Source document:

──────────────────────────────

My evidence comes mostly from personal experience. I have more than one serious chronic illness, which have caused secondary effects like chronic depression which I have tried to treat with pharmaceuticals. Also, my attempts to treat the chronic illnesses have put my physiology into novel abnormal states that I sometimes needed pharaceuticals to get myself out of. For example, I once took too much vitamin D, and (since about a year's supply of D was being stored in my body) I had to go around wearing particularly dark sunglasses and avoiding the sun for about 12 months and also take an ACE inhibitor called Benicar to mitigate the adverse effects of the D. Point is I have taken many kinds of pharmaceuticals for many different purposes.
Although most of my evidence comes from personal experience (and the experience of my friends, most of whom also have serious chronic illness), I have seen significant evidence in the form of arguments that cite studies that the most commonly used family of antidepressants, the SSRIs, have no positive effect on most of the depressed people who take them. I do not pay much attention to the medical literature, though, relatively to how much I pay attention to the stream of my treatment attempts, my symptoms, how they might be related and (vitally) how things (both natural human cognitive process as are discussed here and the disease process itself) might be biasing my perceptions of those things.

──────────────────────────────

(Items in a dataset)
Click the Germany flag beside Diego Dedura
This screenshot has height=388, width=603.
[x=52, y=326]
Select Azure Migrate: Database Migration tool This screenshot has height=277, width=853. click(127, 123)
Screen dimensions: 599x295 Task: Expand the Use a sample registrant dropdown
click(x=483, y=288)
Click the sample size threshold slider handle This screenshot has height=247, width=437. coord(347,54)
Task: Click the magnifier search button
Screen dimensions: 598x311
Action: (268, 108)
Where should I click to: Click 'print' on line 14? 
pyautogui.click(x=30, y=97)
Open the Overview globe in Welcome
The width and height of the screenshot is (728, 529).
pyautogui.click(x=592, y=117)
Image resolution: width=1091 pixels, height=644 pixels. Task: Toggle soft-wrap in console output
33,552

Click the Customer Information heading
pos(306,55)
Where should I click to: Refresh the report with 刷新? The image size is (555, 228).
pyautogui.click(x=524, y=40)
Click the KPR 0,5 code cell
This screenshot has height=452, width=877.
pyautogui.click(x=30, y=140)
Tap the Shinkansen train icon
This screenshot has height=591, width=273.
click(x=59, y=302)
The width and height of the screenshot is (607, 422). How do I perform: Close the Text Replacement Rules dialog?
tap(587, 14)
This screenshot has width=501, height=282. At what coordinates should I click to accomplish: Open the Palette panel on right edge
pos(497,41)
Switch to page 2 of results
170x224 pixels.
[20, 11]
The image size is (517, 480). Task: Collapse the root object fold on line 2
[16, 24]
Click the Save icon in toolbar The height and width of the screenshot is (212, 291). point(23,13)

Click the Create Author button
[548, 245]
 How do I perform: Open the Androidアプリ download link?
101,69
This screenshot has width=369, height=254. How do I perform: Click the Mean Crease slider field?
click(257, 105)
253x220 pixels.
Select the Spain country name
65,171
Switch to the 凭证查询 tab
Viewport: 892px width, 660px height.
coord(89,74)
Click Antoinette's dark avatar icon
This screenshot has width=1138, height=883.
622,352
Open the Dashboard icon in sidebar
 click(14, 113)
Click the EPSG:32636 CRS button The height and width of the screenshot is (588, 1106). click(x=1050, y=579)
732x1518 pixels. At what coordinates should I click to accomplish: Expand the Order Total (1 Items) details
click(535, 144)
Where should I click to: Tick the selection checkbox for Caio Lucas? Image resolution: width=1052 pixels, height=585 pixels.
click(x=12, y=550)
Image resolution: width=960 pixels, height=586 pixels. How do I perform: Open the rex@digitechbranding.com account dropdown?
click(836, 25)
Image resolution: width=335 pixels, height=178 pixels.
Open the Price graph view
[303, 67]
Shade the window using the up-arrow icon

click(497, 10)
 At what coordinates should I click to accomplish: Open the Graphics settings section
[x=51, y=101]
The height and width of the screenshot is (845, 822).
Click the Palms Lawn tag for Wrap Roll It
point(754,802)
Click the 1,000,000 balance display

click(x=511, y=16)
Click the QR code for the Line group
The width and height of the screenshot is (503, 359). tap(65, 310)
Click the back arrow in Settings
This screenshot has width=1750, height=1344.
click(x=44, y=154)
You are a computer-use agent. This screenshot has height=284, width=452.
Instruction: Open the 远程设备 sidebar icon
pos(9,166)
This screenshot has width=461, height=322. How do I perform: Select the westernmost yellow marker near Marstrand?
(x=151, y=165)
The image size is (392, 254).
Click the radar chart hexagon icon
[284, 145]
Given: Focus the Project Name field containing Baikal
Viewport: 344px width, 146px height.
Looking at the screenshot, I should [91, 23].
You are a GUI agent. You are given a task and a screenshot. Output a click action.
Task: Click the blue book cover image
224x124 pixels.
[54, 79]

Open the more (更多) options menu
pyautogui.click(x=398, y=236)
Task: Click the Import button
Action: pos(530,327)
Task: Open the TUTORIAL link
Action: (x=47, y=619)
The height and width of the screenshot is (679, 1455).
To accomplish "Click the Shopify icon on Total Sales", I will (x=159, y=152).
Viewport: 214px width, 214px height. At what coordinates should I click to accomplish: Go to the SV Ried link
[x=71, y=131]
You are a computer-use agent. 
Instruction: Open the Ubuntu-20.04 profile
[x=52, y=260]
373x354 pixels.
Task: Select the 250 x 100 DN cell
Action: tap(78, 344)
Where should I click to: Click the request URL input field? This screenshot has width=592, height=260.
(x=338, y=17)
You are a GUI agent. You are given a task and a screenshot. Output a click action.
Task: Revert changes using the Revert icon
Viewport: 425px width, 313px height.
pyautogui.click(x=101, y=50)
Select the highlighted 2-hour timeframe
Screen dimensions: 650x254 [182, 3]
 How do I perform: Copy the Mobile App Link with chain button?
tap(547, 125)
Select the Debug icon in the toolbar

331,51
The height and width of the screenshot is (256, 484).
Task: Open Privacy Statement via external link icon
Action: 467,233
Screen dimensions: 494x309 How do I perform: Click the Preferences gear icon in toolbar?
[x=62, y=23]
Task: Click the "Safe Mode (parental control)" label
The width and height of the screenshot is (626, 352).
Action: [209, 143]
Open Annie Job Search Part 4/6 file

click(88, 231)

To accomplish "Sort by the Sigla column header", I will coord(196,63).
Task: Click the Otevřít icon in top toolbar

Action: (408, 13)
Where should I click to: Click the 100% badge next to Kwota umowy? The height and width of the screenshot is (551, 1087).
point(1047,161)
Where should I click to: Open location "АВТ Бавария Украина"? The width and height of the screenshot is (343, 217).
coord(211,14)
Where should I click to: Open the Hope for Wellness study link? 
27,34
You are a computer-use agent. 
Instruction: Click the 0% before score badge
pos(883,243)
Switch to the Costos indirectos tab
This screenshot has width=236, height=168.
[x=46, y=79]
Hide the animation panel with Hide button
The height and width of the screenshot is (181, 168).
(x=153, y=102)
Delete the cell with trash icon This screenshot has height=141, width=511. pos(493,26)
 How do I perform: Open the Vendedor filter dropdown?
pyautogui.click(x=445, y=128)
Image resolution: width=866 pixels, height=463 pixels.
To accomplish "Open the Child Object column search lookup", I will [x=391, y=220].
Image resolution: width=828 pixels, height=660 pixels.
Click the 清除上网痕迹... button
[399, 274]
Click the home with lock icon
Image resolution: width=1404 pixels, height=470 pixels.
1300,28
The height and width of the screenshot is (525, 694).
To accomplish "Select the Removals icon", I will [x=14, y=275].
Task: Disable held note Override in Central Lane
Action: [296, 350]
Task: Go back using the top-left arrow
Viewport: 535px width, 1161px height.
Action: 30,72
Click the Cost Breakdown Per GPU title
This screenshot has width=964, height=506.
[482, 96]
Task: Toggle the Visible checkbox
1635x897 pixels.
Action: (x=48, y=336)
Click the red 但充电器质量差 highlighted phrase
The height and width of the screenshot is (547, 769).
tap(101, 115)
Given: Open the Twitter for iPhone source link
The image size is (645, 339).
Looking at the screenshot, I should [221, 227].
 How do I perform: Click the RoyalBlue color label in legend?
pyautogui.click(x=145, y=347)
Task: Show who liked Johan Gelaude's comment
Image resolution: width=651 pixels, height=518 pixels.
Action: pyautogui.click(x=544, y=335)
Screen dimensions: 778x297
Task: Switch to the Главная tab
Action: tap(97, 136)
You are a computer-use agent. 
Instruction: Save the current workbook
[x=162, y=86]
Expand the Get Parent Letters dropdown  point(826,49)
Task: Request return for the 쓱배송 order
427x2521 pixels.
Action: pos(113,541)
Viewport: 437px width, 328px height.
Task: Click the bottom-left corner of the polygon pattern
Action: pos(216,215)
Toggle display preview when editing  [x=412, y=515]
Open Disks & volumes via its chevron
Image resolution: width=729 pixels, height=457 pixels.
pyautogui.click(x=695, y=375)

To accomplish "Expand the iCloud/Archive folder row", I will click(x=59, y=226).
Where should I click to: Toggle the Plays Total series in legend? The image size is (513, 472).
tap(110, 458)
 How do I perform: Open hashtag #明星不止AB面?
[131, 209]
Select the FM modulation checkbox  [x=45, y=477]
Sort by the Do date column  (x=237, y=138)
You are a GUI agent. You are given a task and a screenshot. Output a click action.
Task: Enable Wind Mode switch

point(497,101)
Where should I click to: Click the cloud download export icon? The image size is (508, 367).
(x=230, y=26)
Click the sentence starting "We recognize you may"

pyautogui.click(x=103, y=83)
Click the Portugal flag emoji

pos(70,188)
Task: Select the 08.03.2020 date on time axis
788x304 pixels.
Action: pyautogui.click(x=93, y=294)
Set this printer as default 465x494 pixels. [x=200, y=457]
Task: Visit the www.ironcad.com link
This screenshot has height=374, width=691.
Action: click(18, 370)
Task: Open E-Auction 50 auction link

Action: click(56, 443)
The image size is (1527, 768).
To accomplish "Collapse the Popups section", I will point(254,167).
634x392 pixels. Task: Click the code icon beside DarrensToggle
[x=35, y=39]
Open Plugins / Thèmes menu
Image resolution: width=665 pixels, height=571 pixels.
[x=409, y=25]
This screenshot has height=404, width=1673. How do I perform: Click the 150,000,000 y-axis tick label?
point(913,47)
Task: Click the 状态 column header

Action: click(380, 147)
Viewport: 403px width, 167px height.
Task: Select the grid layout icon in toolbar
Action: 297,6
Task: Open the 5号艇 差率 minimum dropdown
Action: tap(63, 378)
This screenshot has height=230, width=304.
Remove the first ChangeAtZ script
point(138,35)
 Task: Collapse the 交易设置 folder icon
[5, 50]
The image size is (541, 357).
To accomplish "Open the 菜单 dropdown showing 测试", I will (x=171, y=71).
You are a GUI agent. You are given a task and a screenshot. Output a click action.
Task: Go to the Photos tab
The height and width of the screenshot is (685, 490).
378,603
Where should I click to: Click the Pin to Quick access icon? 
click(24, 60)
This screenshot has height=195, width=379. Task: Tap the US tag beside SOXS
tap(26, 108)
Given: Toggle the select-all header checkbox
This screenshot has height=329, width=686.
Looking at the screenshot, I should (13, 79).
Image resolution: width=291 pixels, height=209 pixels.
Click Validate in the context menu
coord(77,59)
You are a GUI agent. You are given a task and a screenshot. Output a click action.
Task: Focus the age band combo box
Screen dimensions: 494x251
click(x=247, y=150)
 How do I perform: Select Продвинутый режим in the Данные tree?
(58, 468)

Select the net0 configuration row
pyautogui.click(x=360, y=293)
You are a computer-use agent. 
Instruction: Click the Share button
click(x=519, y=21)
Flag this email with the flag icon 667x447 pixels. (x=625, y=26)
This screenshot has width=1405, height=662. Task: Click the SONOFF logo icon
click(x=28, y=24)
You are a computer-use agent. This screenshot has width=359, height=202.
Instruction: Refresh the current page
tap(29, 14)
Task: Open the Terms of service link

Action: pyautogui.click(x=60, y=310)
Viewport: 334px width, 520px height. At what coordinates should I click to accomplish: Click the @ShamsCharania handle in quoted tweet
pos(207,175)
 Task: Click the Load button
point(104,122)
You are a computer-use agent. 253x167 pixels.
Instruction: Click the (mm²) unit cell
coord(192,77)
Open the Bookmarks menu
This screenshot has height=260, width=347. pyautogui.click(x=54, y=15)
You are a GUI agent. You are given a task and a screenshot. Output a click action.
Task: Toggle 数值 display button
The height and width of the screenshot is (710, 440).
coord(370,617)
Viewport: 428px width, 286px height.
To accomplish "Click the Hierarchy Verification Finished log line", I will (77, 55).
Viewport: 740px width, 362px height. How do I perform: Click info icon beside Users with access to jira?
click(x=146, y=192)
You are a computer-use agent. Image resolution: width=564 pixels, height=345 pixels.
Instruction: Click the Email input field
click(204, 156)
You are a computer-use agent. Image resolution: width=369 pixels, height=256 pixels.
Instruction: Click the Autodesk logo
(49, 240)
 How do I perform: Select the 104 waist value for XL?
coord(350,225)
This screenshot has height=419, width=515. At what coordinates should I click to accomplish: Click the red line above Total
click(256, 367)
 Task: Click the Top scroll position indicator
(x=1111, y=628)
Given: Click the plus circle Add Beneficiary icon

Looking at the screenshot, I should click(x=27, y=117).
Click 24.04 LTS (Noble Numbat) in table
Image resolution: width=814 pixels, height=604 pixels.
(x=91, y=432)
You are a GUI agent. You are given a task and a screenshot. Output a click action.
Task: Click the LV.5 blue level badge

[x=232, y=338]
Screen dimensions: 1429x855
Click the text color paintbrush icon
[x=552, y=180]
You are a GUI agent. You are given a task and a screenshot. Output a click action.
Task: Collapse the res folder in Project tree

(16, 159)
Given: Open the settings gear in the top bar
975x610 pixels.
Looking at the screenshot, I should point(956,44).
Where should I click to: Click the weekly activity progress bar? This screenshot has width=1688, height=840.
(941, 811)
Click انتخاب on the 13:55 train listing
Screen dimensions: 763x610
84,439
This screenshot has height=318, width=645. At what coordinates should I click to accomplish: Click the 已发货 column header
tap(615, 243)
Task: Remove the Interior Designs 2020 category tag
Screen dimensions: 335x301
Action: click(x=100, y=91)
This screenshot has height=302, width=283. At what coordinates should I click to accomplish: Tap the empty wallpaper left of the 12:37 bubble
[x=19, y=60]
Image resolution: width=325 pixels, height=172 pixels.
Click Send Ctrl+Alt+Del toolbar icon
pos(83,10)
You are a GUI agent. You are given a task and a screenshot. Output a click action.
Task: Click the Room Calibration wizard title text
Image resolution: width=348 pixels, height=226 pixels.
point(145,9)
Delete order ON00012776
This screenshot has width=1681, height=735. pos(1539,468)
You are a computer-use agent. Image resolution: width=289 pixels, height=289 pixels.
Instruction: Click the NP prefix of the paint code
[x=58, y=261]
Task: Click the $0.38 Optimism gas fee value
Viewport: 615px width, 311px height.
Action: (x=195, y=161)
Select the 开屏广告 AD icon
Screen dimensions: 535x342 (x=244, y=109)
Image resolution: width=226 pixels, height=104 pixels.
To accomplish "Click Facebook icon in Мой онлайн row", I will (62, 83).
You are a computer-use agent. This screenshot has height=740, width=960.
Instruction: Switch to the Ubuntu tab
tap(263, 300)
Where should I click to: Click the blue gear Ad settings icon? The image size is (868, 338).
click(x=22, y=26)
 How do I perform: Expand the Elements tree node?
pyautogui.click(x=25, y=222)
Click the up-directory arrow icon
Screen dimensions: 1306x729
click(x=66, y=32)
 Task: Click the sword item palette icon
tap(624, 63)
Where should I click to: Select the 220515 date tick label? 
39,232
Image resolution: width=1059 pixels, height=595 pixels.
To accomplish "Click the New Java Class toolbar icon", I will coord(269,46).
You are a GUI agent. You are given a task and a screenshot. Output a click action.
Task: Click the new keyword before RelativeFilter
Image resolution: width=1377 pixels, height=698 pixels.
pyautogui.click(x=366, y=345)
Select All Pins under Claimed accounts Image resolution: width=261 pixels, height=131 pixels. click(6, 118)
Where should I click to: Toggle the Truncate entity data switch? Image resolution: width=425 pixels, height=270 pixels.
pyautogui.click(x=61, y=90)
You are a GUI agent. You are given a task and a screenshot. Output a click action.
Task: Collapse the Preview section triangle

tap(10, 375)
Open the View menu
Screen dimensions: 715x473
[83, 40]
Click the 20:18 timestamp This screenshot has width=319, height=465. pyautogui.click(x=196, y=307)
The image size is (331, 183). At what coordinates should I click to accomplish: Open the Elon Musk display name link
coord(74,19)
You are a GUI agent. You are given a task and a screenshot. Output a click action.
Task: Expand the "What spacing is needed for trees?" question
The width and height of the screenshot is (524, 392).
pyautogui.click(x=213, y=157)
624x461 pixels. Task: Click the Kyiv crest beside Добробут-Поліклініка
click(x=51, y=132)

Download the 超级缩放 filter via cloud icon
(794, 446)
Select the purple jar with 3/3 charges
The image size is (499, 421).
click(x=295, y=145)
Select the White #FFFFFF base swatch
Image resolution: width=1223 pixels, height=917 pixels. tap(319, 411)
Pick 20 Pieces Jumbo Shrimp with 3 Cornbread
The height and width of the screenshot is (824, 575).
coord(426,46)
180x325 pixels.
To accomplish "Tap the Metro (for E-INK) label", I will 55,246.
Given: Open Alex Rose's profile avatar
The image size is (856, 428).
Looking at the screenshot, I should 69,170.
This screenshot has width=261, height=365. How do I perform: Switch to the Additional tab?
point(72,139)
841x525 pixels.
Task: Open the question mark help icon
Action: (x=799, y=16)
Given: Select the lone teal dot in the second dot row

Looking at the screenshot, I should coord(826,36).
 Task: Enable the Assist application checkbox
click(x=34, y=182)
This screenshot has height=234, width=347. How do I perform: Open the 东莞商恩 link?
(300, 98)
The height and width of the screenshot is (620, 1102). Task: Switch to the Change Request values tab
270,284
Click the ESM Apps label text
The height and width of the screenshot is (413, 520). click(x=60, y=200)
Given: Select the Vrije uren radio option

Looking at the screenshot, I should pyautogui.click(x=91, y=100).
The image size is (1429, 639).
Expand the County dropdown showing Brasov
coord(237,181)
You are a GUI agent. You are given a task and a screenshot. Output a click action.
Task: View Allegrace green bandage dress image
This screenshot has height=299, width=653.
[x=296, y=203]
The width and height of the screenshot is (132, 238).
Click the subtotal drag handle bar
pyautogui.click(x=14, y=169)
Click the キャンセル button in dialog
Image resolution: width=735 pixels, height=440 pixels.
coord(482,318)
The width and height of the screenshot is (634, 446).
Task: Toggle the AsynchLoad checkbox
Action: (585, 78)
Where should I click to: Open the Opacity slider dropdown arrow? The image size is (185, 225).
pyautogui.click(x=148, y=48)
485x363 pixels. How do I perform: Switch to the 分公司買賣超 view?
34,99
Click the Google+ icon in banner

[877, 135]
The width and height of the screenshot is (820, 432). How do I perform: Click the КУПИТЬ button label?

──────────────────────────────

Exercise details: In the personal account of chronic illness and pharmaceuticals, list every measure the writer took after taking too much vitamin D.

Answer to this problem:
- Wearing particularly dark sunglasses
- Avoiding the sun for about 12 months
- Taking an ACE inhibitor called Benicar to mitigate the adverse effects of the vitamin D